▸ **Work to complete**
Transcribe only the lines of the listing below from the one holding "horizontal lines tool" through the one holding "Image resolution: width=548", inclusive, without any change.

=== The records ===

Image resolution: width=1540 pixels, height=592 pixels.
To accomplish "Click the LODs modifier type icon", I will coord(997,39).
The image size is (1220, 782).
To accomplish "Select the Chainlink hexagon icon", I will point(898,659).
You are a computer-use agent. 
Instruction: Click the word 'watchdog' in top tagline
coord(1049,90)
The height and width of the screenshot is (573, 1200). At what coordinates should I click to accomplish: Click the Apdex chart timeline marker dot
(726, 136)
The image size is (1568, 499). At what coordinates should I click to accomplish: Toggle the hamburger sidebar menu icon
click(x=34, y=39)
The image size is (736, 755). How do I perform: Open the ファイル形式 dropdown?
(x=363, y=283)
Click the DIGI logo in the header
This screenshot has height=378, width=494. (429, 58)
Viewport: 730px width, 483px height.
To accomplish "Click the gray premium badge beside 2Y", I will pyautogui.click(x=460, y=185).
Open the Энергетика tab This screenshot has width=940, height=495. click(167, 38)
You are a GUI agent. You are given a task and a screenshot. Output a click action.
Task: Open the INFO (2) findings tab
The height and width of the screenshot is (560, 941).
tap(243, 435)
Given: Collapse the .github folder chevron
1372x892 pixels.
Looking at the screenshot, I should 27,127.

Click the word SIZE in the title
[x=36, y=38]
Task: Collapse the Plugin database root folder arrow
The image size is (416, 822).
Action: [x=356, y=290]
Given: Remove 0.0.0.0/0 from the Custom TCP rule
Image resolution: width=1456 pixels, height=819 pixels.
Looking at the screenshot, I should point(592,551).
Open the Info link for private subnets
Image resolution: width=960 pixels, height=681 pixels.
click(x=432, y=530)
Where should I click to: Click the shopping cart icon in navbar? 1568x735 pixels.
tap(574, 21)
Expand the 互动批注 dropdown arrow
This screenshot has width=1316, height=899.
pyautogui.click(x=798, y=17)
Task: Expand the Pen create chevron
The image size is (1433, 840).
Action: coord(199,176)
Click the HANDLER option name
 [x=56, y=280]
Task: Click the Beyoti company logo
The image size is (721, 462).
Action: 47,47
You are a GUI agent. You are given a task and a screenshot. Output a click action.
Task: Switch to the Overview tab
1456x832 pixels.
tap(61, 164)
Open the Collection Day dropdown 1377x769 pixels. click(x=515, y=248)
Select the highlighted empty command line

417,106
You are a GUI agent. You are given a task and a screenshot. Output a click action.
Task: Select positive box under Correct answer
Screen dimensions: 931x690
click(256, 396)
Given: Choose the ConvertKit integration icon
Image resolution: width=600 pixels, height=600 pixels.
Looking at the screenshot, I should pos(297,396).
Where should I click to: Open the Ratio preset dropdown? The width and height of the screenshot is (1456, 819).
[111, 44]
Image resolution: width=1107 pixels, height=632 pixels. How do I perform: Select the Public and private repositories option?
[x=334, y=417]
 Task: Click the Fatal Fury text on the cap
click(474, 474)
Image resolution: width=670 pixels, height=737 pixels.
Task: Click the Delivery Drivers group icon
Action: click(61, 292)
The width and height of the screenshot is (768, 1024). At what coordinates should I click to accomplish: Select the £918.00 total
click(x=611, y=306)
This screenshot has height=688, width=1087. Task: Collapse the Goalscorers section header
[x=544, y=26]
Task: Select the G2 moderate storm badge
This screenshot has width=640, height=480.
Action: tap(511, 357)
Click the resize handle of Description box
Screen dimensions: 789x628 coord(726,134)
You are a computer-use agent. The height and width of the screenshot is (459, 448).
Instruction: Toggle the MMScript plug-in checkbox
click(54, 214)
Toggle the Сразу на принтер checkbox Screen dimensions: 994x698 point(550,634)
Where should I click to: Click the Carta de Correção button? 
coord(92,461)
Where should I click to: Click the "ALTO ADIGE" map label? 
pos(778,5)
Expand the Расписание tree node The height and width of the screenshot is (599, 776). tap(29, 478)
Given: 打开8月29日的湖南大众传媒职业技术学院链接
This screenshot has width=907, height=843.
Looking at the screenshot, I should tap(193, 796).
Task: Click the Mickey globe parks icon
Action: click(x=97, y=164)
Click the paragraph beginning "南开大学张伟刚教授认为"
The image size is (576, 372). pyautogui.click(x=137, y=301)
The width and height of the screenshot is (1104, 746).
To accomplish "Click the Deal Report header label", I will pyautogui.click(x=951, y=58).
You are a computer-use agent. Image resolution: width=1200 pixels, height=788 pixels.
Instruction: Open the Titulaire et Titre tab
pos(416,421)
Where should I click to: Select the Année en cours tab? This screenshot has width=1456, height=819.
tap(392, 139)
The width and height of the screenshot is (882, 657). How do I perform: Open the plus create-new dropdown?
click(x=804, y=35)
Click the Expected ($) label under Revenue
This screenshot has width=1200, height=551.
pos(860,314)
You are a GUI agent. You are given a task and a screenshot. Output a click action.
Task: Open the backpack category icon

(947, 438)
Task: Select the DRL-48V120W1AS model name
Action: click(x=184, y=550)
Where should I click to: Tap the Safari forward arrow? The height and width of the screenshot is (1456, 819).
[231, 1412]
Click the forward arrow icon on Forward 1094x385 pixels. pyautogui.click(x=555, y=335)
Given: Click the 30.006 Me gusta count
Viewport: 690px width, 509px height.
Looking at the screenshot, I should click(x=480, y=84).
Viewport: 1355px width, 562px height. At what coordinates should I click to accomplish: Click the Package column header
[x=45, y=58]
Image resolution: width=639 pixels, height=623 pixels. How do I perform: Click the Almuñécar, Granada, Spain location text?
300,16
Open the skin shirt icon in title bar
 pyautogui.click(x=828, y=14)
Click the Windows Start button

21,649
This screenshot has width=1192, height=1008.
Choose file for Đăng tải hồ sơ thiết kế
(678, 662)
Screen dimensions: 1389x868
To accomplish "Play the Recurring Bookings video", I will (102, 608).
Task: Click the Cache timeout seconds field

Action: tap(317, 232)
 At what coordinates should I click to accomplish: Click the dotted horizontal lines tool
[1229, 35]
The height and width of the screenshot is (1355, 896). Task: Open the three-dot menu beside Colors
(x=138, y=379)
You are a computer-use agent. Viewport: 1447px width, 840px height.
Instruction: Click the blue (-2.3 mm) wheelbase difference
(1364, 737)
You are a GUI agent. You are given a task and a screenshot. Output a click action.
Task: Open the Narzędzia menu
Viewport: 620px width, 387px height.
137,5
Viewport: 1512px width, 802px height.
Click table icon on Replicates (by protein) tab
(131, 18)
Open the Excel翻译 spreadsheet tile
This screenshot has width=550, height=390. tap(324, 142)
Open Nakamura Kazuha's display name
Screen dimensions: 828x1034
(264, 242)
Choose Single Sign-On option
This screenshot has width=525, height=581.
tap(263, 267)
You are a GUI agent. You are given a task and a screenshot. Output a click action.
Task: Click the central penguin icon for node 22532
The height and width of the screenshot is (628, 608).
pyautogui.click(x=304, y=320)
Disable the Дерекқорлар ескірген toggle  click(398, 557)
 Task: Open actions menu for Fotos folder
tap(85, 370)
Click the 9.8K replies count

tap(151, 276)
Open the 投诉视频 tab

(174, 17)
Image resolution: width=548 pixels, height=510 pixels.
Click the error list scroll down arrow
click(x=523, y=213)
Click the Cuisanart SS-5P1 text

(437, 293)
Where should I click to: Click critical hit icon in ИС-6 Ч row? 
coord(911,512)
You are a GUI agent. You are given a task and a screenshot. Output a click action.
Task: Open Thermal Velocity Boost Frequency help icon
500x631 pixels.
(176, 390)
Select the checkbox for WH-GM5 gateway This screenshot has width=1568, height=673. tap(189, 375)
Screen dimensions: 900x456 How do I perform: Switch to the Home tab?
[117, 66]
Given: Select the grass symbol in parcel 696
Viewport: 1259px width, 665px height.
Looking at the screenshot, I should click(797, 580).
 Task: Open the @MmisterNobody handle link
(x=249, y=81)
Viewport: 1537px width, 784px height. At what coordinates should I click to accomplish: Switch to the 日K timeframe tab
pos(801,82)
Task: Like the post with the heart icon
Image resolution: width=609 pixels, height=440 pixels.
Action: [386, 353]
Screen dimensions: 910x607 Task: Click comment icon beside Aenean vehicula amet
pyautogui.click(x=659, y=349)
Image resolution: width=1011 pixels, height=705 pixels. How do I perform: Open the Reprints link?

===

▸ **Answer space**
 At what coordinates should I click to accomplish: Click the dotted horizontal lines tool
[1229, 35]
The height and width of the screenshot is (1355, 896). Task: Open the three-dot menu beside Colors
(x=138, y=379)
You are a computer-use agent. Viewport: 1447px width, 840px height.
Instruction: Click the blue (-2.3 mm) wheelbase difference
(1364, 737)
You are a GUI agent. You are given a task and a screenshot. Output a click action.
Task: Open the Narzędzia menu
Viewport: 620px width, 387px height.
137,5
Viewport: 1512px width, 802px height.
Click table icon on Replicates (by protein) tab
(131, 18)
Open the Excel翻译 spreadsheet tile
This screenshot has width=550, height=390. tap(324, 142)
Open Nakamura Kazuha's display name
Screen dimensions: 828x1034
(264, 242)
Choose Single Sign-On option
This screenshot has width=525, height=581.
tap(263, 267)
You are a GUI agent. You are given a task and a screenshot. Output a click action.
Task: Click the central penguin icon for node 22532
The height and width of the screenshot is (628, 608).
pyautogui.click(x=304, y=320)
Disable the Дерекқорлар ескірген toggle  click(398, 557)
 Task: Open actions menu for Fotos folder
tap(85, 370)
Click the 9.8K replies count

tap(151, 276)
Open the 投诉视频 tab

(174, 17)
Image resolution: width=548 pixels, height=510 pixels.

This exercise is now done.